A flurry of high-quality vegan product launches show consumer demand is high. The industry is set to reach a hefty $50.8 billion by 2027, according to BCC Research, which means the market is primed for expansion. That’s without mentioning the environmental benefits of vegan food, which forms the greatest case for their uptake.

Given these factors, it’s remarkable that investment in this sector pales in comparison to the automotive and renewable energy industries. The environmental benefits of a vegan diet are incredibly well-publicized. In curbing the ever-looming climate crisis, promoting a vegan diet is a no-brainer. Yet vegan foods are experiencing underinvestment, a grave missed opportunity for creating high-impact climate change.

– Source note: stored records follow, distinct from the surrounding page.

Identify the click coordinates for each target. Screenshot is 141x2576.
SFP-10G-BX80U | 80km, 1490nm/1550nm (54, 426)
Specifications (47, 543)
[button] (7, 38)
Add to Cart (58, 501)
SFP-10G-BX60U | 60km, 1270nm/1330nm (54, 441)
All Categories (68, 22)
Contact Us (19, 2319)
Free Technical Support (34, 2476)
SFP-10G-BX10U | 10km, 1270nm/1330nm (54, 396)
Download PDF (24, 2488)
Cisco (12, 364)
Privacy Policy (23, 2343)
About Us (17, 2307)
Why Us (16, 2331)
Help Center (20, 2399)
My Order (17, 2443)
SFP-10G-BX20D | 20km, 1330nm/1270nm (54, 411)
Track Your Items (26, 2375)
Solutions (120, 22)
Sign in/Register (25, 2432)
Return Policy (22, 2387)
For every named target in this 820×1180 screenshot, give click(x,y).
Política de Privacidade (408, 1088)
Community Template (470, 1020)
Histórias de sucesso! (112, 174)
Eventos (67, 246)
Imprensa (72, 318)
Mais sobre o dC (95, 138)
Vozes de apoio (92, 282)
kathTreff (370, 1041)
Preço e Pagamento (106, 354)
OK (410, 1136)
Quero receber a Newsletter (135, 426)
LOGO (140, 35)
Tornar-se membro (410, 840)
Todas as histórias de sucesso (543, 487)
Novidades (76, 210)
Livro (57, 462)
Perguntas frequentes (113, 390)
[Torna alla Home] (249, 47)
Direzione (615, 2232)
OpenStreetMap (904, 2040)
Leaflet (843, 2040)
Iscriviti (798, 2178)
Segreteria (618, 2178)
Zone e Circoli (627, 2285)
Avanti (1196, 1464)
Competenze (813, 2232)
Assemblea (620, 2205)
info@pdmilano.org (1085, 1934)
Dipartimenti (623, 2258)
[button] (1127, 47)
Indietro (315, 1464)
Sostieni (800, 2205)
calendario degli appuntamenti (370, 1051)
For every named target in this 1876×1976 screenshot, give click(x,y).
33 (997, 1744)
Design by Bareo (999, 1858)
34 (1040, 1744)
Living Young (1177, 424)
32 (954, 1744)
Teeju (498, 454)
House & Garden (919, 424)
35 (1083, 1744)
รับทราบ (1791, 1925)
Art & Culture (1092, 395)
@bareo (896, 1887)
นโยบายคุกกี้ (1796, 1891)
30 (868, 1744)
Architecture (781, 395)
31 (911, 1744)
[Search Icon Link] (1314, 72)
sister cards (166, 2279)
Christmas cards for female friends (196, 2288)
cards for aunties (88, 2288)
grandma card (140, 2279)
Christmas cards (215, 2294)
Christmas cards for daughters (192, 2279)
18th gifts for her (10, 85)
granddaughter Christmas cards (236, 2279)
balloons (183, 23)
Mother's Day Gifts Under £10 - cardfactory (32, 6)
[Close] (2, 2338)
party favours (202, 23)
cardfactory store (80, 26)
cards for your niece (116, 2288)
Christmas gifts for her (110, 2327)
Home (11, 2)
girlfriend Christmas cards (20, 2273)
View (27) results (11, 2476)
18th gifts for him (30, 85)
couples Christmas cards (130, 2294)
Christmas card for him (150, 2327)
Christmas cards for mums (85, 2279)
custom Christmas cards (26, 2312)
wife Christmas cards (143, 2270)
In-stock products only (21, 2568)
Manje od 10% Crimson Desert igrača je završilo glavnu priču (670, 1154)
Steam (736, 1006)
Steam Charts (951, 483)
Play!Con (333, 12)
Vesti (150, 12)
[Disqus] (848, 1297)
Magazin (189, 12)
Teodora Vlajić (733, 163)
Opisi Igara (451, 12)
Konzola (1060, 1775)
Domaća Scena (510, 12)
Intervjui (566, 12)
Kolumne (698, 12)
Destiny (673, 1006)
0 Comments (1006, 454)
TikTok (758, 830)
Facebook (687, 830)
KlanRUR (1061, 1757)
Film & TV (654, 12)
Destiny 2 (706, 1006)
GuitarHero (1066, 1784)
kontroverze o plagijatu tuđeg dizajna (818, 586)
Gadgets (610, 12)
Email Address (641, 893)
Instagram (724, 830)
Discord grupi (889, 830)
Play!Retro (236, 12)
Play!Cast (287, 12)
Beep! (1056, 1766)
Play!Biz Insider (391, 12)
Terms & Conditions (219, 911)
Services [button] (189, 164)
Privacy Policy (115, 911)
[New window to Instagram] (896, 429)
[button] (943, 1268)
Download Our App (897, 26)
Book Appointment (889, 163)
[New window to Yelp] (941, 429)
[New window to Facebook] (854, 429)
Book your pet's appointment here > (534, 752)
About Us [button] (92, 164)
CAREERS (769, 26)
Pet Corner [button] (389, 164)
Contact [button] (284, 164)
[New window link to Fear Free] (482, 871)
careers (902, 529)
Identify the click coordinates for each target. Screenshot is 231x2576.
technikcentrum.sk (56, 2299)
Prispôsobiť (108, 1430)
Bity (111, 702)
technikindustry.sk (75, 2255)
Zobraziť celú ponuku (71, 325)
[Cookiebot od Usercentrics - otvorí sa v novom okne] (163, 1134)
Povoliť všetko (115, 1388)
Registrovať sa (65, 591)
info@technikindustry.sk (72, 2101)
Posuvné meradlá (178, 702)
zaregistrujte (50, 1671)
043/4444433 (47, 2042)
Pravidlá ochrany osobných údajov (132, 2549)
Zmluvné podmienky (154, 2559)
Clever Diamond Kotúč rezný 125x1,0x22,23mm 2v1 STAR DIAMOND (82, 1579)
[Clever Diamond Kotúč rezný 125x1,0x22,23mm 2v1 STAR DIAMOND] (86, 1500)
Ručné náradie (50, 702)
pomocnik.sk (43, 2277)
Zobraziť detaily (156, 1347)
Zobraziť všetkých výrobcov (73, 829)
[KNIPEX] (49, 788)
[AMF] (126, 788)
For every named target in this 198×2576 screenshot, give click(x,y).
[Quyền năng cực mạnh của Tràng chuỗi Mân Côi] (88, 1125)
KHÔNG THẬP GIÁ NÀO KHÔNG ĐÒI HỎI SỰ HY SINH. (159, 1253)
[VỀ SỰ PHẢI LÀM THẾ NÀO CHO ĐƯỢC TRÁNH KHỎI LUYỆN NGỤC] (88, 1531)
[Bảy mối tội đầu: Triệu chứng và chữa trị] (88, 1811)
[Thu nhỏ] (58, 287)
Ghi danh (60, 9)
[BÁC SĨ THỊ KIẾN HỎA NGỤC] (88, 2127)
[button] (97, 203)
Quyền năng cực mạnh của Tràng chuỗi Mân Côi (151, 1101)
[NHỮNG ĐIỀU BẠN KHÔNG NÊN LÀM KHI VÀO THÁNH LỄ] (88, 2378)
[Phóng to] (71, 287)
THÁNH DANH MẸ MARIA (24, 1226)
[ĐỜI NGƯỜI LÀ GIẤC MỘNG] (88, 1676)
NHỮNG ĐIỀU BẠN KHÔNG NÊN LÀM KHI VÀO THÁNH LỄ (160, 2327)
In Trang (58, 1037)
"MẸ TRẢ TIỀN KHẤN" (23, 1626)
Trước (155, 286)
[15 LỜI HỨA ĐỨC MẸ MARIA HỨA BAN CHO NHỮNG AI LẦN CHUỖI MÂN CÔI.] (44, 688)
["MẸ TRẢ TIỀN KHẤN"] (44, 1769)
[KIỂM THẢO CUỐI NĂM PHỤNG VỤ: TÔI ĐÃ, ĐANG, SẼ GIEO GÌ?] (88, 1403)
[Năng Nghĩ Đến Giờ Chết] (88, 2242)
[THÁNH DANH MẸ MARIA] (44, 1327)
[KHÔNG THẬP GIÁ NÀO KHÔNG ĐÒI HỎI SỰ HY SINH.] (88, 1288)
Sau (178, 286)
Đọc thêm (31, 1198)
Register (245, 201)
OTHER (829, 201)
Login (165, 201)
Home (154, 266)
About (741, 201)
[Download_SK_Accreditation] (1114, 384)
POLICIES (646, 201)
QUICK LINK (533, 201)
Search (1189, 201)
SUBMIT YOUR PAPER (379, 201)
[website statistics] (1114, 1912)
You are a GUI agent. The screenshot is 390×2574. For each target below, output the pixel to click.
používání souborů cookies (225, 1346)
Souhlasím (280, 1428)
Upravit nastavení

The environmental benefits of plant-based meat

Plant-based meats have a much smaller environmental impact compared to slaughtered meat. Researchers at Oxford University and the University of Amsterdam back plant-based meat as a more sustainable alternative to regular meat, producing 96% fewer greenhouse gases and using just 2% of the land. Energy requirements for producing plant-based meat are as much as 45% lower. These numbers are not insignificant. Changing to a vegan diet can drastically reduce our carbon footprint.

As the international community works to reduce climate risks, vegan foods represent a glimmering opportunity to achieve net-zero emissions. Yet still more funding and open-access R&D are required before this can be achieved – something vegan foods are not receiving in sufficient numbers.

Shaky supply chains need rectifying

As well as experiencing underinvestment, the production line of vegan foods needs to be stabilized for the market’s environmental potential to be fully realized. In 2021, Canada’s production of peas nosedived by 45% due to the worst drought in years. In France, pea crops were damaged by unusually wet weather, which caused pea prices to double in 2020.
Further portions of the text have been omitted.